5 raisons de… Étincelles rebelles de Macodou Attolodé

Etincelles rebelles - Macodou Attolode - Série noire - Milieu Hostile

En ce début d’année paraissait à la Série Noire Étincelles rebelles, premier roman de l’auteur sénégalais Macodou Attolodé. Ce livre se passe pour la plupart en Casamance, dont nous nous apercevons ne pas connaître grand-chose, un peu comme l’inspecteur du roman qui y est muté, alors nous avons voulu en savoir plus…

Nous avons certainement dû en manquer, mais pour nous, les derniers « bons » polars sénégalais remontent à Abasse Ndione, publié chez Gallimard : La Vie en spirale et Ramata, et le très fort Mbëkë mi, à l’assaut des vagues de l’Atlantique, racontant le triste parcours de Sénégalais tentant la traversée en pirogue entre le Sénégal et Les Canaries.

Étincelles rebelles est une excellente découverte. Il met en scène l’inspecteur Gabriel Latyr Faye qui, ayant osé critiquer des décisions hiérarchiques et politiques, se retrouve muté en Casamance. Pour faire vite, nous dirons que, sorti de Dakar, l’inspecteur ne connaît pas son pays. La situation en Casamance est particulièrement complexe, ce qu’il va découvrir, aidé en cela par une jeune journaliste locale. C’est un roman vivant, instructif sans être pontifiant, aux personnages bien sentis. L’occasion pour nous de demander à Macodou Attolodé de se prêter à un « 5 raisons de… » pour en savoir plus sur la situation actuelle en Casamance.

Le roman noir

« Voici une définition du roman noir à laquelle je souscris : examiner une société au-delà de l’image de façade projetée pour en faire ressortir les travers. Le choix de ce genre est donc venu plutôt naturellement, en raison des enjeux d’ordre socio-politique abordés par l’intrigue. Malgré tout, il ne s’agit pas non plus de s’embourber dans la fange du vice sans aucun espoir de s’en libérer. D’où la mise en scène de personnages intègres avec de solides principes moraux et ayant une haute opinion de leur devoir envers leur pays comme Latyr et Aguène. »

Macodou Attolodé - Etincelles rebelles - Série noire - Milieu Hostile

Le Sénégal

« Pays en Afrique de l’Ouest où je suis né et ai grandi. Sur le plan politique, il fait figure de modèle démocratique en Afrique. Dans la réalité, la situation est évidemment plus complexe, et cela a été démontrée par la grave crise qui l’a secoué de 2021 à 2024.
C’est surtout un territoire riche de sa culture qui est malheureusement réduite à du folklore, voire délaissée. Au-delà des plats, des danses ou des cérémonies festives traditionnelles, qui en sont des expressions flamboyantes, cette culture c’est d’abord une vision du monde axée sur une certaine conception de l’humain que le carcan d’un certain rationalisme ne pourra jamais endiguer. C’est aussi cela que j’ai tenté de mettre en exergue. »

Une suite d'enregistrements

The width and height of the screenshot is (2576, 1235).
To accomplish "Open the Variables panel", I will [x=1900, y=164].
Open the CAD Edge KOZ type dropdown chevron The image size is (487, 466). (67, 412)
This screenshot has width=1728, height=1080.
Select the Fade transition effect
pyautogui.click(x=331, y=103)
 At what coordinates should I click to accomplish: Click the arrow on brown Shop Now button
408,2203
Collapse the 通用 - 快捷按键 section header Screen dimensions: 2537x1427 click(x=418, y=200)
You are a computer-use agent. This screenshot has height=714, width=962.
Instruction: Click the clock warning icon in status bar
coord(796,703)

> **CONSIGNE 1**
Renvoyez, sans la moindre modification, la partie de l'article sur Étincelles rebelles qui commence à "5 raisons de… Étincelles" et se termine à "et Les Canaries.".
> **CONSIGNE 2**
Reprenez l'article sur Étincelles rebelles là où il s'arrête et poursuivez-en la rédaction.

> **RÉSULTAT OBTENU 1**
5 raisons de… Étincelles rebelles de Macodou Attolodé

Etincelles rebelles - Macodou Attolode - Série noire - Milieu Hostile

En ce début d’année paraissait à la Série Noire Étincelles rebelles, premier roman de l’auteur sénégalais Macodou Attolodé. Ce livre se passe pour la plupart en Casamance, dont nous nous apercevons ne pas connaître grand-chose, un peu comme l’inspecteur du roman qui y est muté, alors nous avons voulu en savoir plus…

Nous avons certainement dû en manquer, mais pour nous, les derniers « bons » polars sénégalais remontent à Abasse Ndione, publié chez Gallimard : La Vie en spirale et Ramata, et le très fort Mbëkë mi, à l’assaut des vagues de l’Atlantique, racontant le triste parcours de Sénégalais tentant la traversée en pirogue entre le Sénégal et Les Canaries.

> **RÉSULTAT OBTENU 2**
La Casamance

« C’est la région la plus verte du Sénégal. Le contraste est saisissant entre la savane du climat sahélien au nord du pays, et la forêt dense tropicale de la Basse Casamance. L’écosystème des mangroves bordant les bras fluviaux apporte, au-delà de sa beauté pittoresque, son lot de ressources halieutiques vitales pour des populations qui, malgré la pauvreté, arrivent quand même à se nourrir. Dans le livre, une place de choix est réservée à la description de ces paysages qui m’ont fait tomber sous le charme.
C’est aussi et surtout une région où les traditions ancestrales font l’objet d’une fierté et d’une attention particulière malgré les vicissitudes ainsi que la négligence maquillée en intérêt de façade de l’essentiel des autorités politiques. »

Dans le roman, j’ai imaginé un troisième groupe en dehors des militaires et des rebelles : les chasseurs. J’ai voulu, à travers eux, exprimer le ras-le-bol d’une population révoltée d’être prise en otage par des belligérants prétendant se battre pour son bien-être alors qu’en réalité ils n’œuvrent désormais, consciemment ou non, que pour les intérêts d’une petite élite.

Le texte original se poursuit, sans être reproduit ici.